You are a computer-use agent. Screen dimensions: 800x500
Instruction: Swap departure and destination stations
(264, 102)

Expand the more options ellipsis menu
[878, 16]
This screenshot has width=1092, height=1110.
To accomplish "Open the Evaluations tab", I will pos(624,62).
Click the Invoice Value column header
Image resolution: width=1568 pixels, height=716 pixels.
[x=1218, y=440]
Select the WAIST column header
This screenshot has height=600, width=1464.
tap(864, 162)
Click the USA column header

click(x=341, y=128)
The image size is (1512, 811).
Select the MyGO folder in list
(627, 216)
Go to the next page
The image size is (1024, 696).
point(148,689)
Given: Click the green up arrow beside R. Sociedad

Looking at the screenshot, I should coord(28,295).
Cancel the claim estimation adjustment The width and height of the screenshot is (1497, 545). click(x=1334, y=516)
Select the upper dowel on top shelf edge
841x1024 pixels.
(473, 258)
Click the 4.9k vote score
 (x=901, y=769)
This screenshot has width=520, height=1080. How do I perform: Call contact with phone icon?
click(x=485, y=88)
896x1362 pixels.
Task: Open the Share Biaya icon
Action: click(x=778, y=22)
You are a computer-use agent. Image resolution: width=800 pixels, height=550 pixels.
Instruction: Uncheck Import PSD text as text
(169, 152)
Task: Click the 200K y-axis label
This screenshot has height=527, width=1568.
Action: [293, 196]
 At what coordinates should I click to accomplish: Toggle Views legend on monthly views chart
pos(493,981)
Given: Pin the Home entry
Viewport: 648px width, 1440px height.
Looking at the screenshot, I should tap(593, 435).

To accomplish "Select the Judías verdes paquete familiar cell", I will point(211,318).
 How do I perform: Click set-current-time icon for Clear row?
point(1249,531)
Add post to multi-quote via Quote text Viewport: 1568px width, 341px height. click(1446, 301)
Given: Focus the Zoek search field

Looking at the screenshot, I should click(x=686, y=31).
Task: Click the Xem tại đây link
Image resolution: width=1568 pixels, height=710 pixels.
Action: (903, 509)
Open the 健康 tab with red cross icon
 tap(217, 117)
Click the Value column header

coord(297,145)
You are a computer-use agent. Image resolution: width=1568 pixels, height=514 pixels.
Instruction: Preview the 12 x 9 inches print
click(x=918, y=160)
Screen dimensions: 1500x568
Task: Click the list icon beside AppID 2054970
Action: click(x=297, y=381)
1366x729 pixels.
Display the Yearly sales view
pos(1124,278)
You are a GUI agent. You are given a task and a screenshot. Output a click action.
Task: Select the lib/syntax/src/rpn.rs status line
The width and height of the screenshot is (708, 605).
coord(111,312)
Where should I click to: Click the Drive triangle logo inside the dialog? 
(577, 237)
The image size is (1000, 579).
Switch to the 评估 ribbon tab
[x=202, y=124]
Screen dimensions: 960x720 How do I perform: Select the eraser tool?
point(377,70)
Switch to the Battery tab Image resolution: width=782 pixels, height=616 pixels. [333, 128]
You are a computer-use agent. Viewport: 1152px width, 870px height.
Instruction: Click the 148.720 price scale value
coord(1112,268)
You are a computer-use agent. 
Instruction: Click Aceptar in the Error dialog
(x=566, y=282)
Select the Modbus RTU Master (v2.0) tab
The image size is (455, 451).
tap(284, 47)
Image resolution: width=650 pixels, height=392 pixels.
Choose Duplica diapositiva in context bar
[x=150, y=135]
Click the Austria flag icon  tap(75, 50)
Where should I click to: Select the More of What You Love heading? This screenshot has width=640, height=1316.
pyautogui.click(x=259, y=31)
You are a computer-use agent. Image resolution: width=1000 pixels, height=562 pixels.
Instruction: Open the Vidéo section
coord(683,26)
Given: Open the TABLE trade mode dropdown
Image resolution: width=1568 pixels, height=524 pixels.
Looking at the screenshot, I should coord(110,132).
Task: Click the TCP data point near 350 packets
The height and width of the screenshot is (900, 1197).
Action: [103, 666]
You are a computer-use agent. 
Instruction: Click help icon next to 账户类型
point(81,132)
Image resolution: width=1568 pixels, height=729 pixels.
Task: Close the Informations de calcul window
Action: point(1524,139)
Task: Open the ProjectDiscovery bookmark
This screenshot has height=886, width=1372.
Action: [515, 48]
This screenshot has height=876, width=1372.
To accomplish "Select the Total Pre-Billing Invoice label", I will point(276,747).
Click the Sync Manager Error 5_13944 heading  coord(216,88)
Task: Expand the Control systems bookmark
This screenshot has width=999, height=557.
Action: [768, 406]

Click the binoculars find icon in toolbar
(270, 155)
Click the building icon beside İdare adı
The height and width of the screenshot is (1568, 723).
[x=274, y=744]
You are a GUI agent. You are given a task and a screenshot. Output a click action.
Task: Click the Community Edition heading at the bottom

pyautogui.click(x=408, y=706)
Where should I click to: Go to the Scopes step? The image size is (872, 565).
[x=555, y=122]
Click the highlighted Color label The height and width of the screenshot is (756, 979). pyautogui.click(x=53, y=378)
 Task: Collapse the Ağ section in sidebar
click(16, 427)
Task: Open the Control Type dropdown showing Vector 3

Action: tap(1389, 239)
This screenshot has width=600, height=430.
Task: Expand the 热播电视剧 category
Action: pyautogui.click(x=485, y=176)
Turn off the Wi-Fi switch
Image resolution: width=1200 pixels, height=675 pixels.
+++++
§ Required action: Lines that contain "will" are to be copied from the records above.

§ Answer area:
To accomplish "Open the Evaluations tab", I will pos(624,62).
To accomplish "Select the Judías verdes paquete familiar cell", I will point(211,318).
To accomplish "Select the Total Pre-Billing Invoice label", I will point(276,747).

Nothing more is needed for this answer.